**Information shown:**
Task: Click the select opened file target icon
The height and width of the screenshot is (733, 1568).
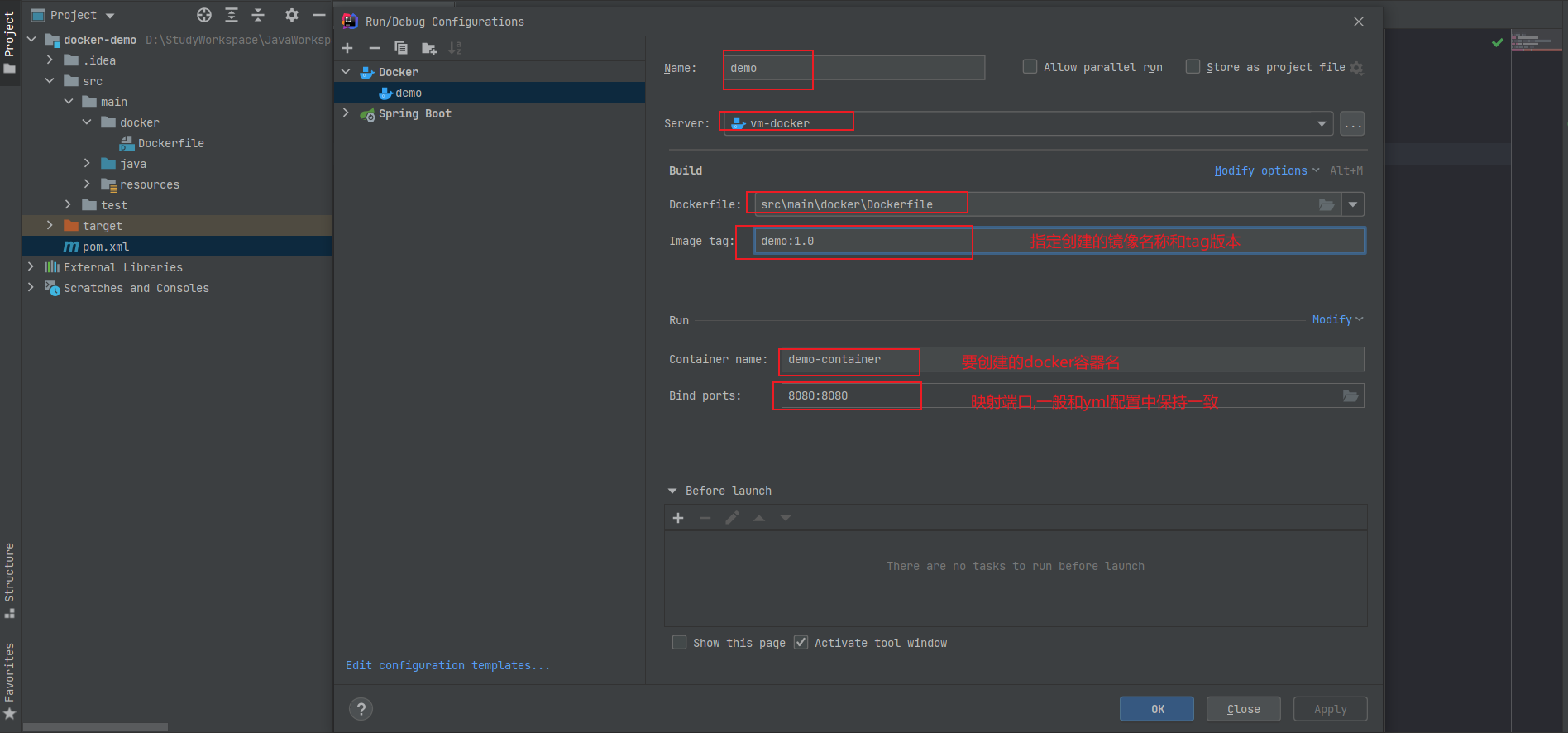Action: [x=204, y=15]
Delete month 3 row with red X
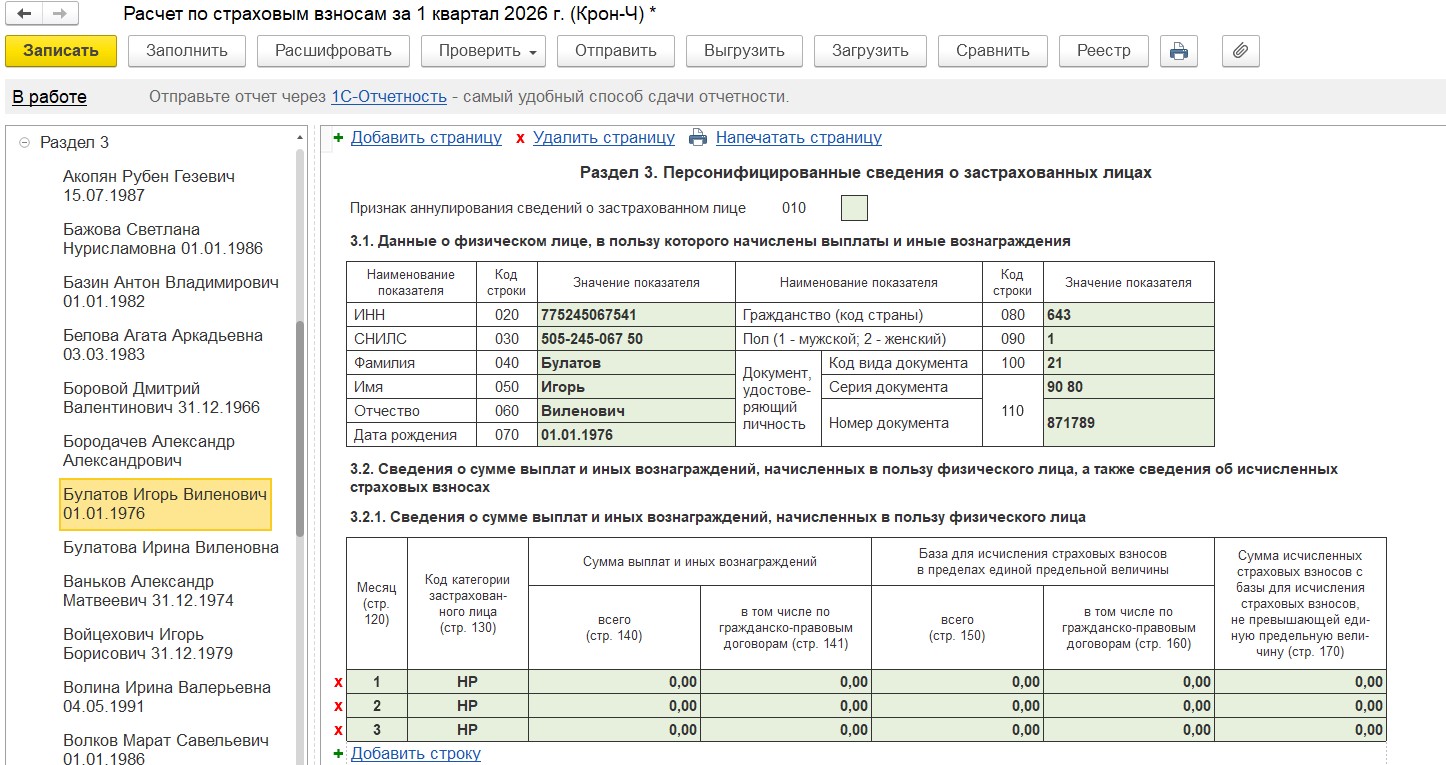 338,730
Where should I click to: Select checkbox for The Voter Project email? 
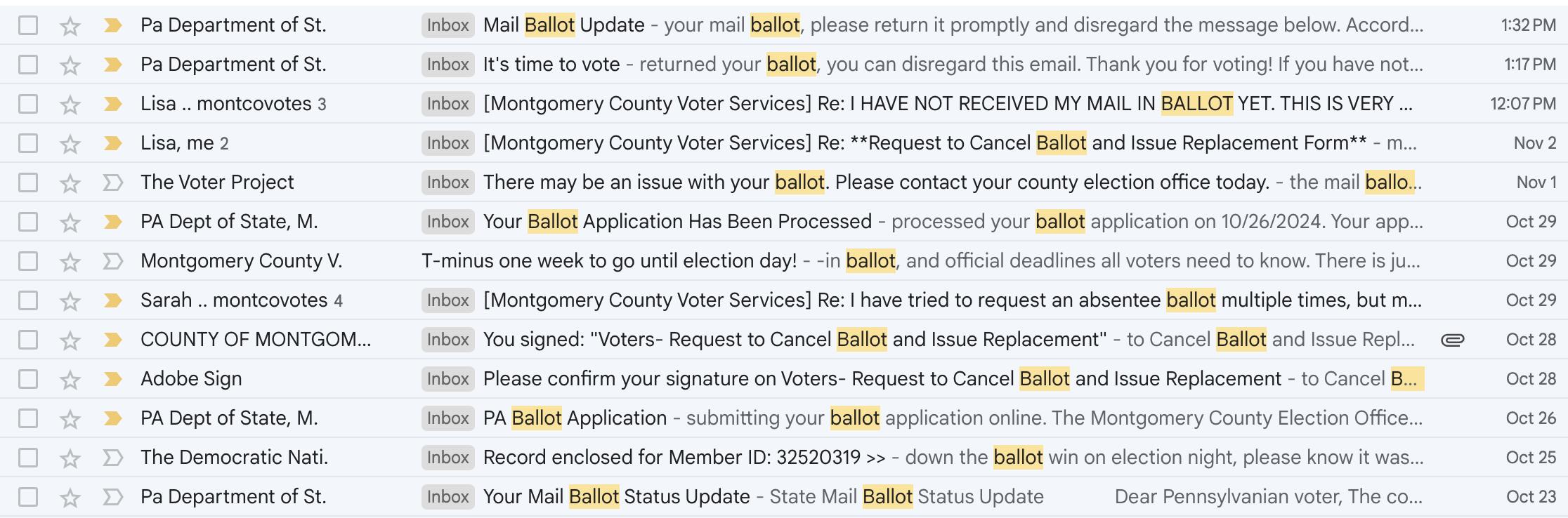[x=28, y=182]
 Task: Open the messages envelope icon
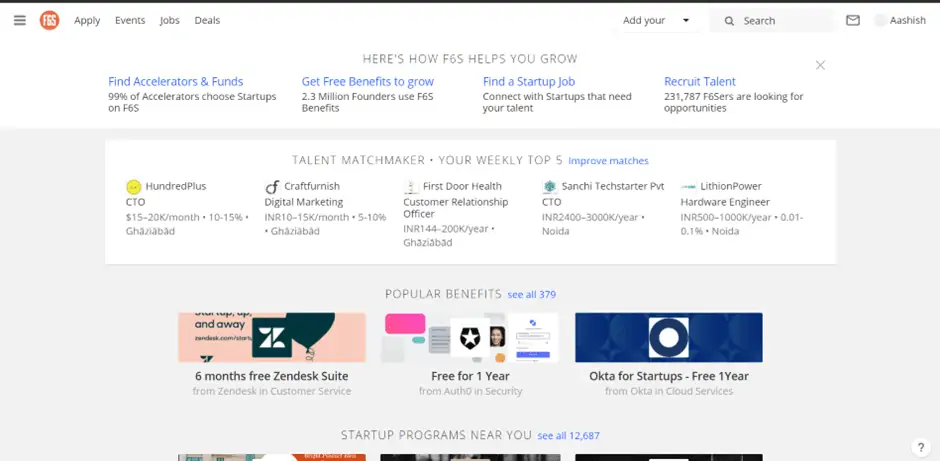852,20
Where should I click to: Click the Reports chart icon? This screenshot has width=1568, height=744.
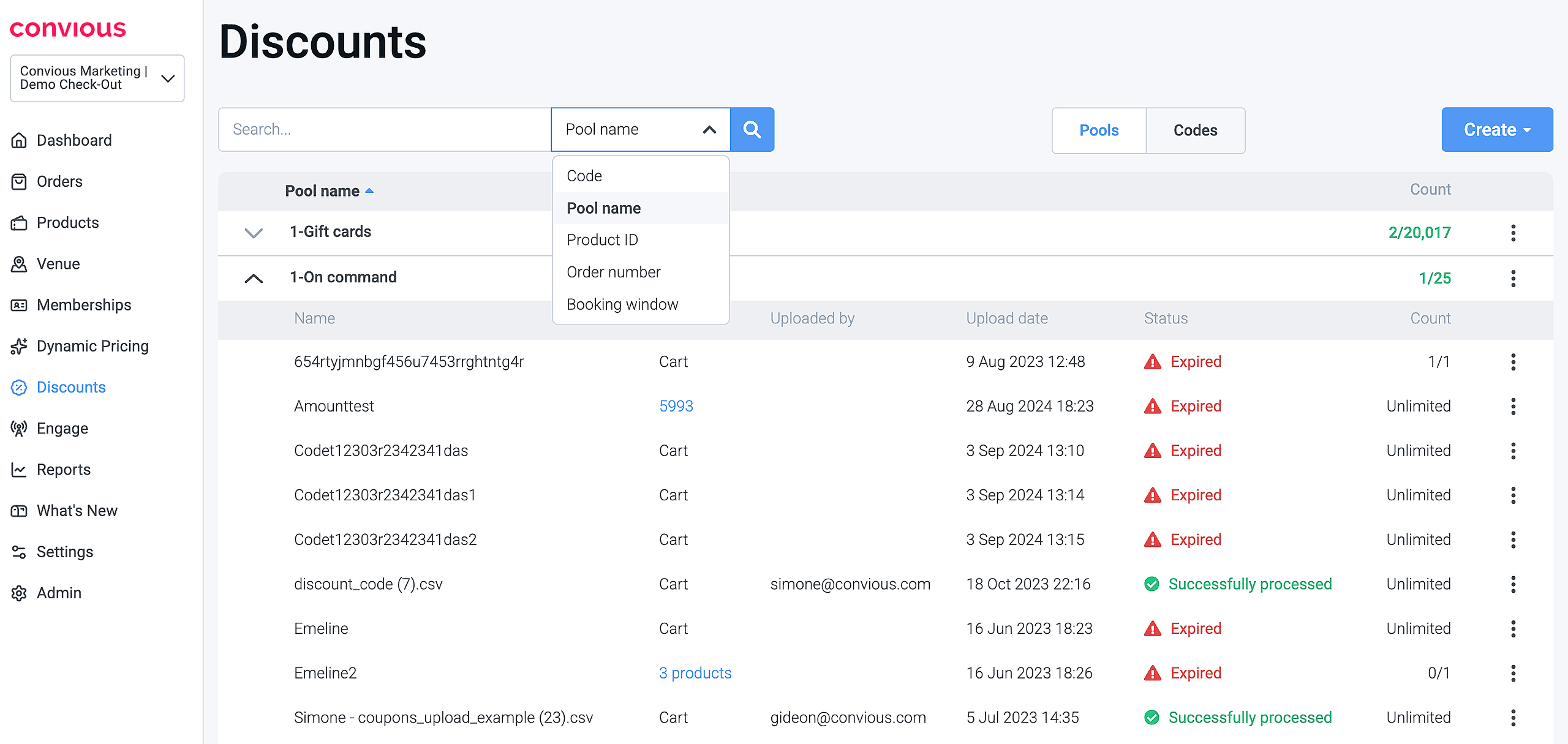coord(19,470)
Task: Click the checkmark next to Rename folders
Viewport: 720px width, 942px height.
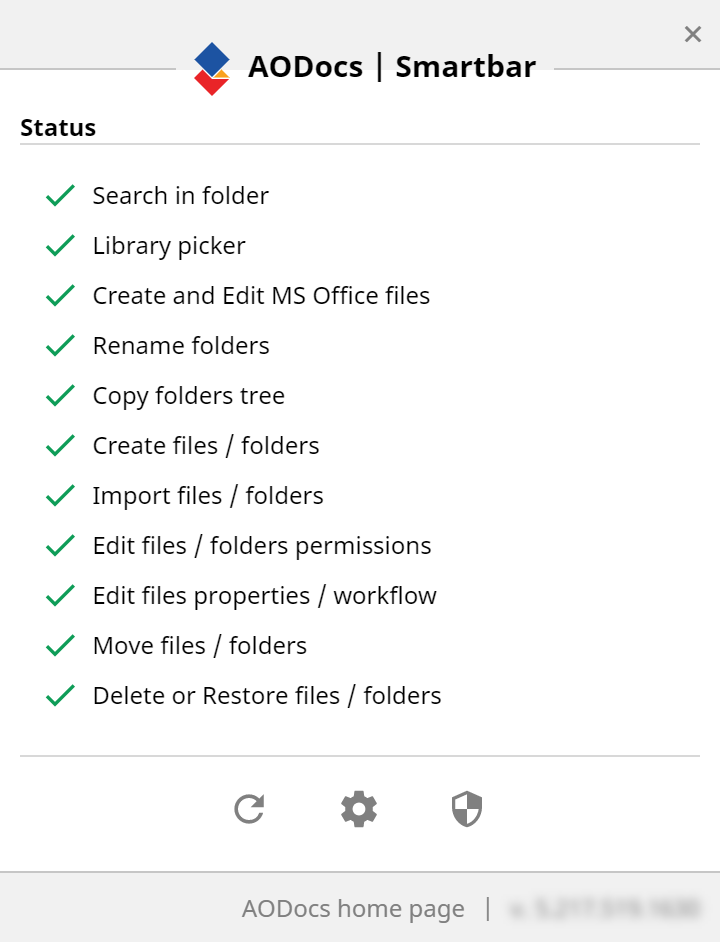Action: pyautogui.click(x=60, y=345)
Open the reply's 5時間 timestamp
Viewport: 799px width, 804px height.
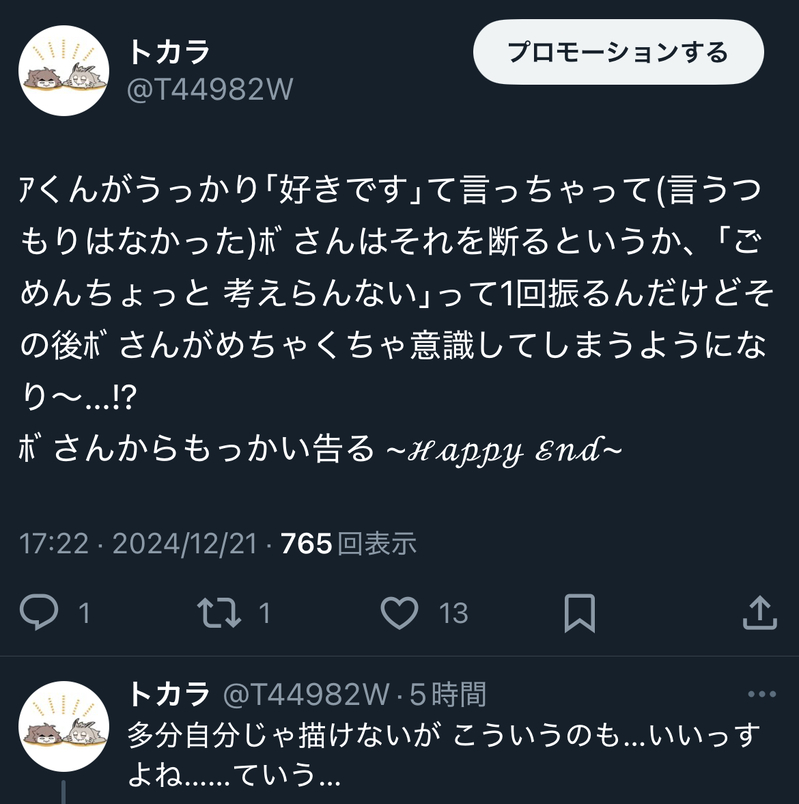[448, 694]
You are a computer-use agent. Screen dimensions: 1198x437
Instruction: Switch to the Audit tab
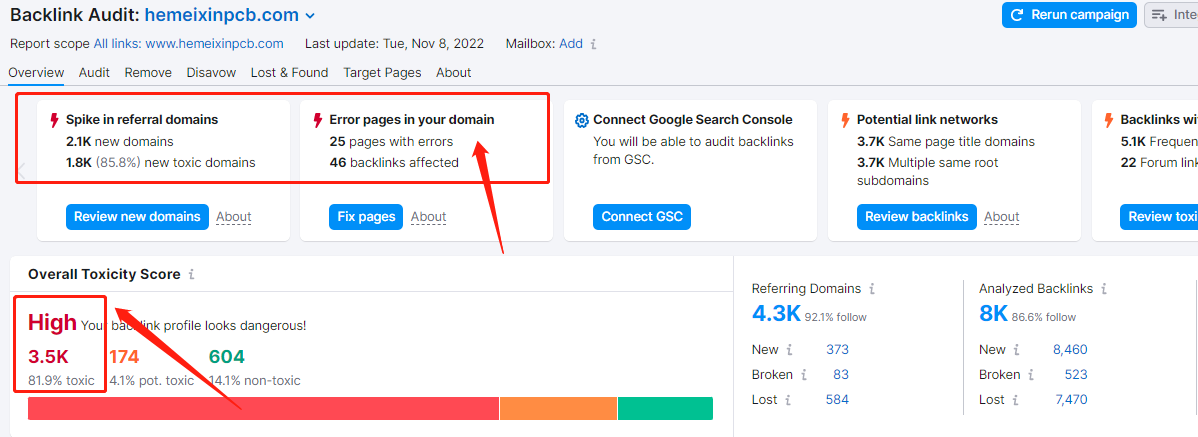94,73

**Prompt:** Copy every row above with "icon" swapped for "button" and nothing else changed. Leave the pictures out.

**Problem solution:**
Task: Click the select opened file target button
The height and width of the screenshot is (733, 1568).
Action: [x=204, y=15]
Delete month 3 row with red X
 338,730
Where should I click to: Select checkbox for The Voter Project email? 
[x=28, y=182]
 Task: Open the messages envelope button
852,20
Where should I click to: Click the Reports chart button? This screenshot has width=1568, height=744.
coord(19,470)
Task: Click the checkmark next to Rename folders
Viewport: 720px width, 942px height.
Action: pyautogui.click(x=60, y=345)
Open the reply's 5時間 timestamp
Viewport: 799px width, 804px height.
[448, 694]
You are a computer-use agent. Screen dimensions: 1198x437
Instruction: Switch to the Audit tab
94,73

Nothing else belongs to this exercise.